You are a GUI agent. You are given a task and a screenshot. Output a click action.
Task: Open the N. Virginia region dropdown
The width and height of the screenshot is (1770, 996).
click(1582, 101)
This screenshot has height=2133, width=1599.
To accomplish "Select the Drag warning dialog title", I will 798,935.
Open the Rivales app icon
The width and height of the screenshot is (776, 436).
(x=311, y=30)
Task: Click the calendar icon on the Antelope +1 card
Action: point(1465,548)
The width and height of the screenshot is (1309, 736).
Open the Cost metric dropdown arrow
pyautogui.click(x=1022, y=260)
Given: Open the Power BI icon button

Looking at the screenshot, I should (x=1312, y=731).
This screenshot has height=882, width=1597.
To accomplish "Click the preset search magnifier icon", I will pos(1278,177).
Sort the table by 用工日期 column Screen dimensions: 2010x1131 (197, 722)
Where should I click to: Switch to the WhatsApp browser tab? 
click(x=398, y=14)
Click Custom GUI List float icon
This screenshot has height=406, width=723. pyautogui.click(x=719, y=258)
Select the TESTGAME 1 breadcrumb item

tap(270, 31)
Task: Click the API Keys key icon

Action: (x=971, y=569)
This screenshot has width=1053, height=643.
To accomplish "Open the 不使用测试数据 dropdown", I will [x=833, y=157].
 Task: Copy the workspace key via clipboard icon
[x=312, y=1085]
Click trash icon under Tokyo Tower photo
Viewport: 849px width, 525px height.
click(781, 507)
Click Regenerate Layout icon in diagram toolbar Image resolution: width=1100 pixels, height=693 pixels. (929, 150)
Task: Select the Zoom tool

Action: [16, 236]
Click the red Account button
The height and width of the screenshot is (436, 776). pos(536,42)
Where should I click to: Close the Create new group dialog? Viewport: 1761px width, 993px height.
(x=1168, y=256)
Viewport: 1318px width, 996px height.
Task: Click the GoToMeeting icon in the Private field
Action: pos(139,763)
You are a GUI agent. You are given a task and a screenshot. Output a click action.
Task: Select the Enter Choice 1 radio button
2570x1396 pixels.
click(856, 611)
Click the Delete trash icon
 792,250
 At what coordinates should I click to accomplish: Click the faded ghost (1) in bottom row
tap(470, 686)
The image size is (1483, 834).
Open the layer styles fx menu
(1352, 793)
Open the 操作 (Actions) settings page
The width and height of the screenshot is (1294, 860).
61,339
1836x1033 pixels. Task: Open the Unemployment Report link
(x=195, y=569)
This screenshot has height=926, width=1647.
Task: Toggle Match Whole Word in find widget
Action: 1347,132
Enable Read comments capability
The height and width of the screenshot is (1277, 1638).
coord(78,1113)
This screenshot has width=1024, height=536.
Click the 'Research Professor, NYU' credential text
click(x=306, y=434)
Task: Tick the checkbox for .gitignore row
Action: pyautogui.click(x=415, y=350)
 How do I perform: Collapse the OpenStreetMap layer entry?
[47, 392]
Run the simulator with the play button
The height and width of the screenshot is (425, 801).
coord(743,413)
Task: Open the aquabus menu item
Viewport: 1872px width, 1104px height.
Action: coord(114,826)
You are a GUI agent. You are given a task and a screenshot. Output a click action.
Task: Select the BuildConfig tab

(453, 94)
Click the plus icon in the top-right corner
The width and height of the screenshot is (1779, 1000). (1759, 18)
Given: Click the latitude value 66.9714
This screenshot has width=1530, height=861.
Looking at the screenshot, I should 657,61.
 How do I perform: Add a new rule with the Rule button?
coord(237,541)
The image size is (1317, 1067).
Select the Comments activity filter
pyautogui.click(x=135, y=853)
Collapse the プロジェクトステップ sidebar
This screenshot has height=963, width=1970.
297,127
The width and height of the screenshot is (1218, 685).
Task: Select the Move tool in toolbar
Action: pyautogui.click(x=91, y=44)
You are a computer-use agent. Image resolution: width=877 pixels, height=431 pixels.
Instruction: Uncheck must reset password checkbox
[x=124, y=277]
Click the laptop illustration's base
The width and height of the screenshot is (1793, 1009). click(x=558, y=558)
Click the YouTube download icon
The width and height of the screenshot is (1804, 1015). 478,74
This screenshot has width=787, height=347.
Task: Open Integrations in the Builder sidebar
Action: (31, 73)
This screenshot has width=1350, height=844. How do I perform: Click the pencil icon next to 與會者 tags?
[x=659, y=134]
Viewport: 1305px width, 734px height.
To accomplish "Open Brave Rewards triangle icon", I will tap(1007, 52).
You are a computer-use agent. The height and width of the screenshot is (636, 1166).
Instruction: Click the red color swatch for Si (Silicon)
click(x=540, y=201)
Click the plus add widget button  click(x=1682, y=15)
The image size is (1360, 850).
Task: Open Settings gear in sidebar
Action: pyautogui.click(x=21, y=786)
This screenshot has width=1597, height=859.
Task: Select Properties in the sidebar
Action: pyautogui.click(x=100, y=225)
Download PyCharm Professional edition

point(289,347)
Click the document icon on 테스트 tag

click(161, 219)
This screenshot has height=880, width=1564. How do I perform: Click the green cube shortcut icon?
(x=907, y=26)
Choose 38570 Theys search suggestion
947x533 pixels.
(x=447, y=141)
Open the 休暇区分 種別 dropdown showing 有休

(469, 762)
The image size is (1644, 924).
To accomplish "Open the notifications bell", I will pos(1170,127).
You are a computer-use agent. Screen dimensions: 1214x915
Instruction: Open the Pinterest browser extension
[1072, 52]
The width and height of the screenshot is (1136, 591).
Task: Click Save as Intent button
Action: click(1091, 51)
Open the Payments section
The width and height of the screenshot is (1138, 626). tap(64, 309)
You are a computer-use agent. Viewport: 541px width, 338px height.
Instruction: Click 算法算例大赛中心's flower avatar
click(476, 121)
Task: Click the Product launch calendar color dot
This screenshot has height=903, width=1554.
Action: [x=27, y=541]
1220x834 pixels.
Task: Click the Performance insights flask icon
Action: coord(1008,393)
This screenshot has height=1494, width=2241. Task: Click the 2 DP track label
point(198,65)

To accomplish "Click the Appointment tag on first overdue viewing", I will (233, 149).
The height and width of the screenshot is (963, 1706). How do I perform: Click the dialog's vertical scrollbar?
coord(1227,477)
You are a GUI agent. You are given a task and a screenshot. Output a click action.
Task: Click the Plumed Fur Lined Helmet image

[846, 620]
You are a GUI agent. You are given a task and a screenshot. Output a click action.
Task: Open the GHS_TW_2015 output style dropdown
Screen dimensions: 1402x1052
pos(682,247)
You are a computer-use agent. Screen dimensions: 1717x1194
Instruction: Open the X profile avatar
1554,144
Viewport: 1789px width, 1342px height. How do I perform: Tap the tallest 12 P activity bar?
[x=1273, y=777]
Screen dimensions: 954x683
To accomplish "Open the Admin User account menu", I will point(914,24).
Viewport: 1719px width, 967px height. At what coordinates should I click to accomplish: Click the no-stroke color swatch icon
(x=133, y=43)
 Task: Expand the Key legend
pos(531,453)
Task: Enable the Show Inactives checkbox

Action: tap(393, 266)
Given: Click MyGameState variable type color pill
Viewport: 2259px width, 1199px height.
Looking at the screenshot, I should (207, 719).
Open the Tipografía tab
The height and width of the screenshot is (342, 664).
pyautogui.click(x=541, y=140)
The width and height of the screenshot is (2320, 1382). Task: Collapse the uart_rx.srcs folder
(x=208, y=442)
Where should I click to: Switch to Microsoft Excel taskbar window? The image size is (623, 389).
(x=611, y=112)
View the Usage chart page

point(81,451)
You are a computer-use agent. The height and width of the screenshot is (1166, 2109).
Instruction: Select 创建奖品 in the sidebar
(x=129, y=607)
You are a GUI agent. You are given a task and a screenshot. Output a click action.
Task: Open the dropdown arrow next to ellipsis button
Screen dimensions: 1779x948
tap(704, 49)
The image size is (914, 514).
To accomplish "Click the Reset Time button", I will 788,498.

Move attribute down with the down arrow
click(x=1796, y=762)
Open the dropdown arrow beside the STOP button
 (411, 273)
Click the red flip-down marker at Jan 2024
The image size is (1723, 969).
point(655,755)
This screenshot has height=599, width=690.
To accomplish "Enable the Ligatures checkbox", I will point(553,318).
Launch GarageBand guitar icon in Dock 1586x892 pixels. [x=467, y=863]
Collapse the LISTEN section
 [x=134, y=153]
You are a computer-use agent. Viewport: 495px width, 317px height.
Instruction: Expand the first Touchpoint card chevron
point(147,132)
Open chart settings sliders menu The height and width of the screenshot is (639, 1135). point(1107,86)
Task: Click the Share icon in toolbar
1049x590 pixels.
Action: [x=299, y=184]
+--
* Work instructions *
Please find, in the entries above, every line where "resolution" occurs, and copy it.

* Response to the exercise *
Click Regenerate Layout icon in diagram toolbar Image resolution: width=1100 pixels, height=693 pixels. (929, 150)
You are a computer-use agent. Image resolution: width=877 pixels, height=431 pixels.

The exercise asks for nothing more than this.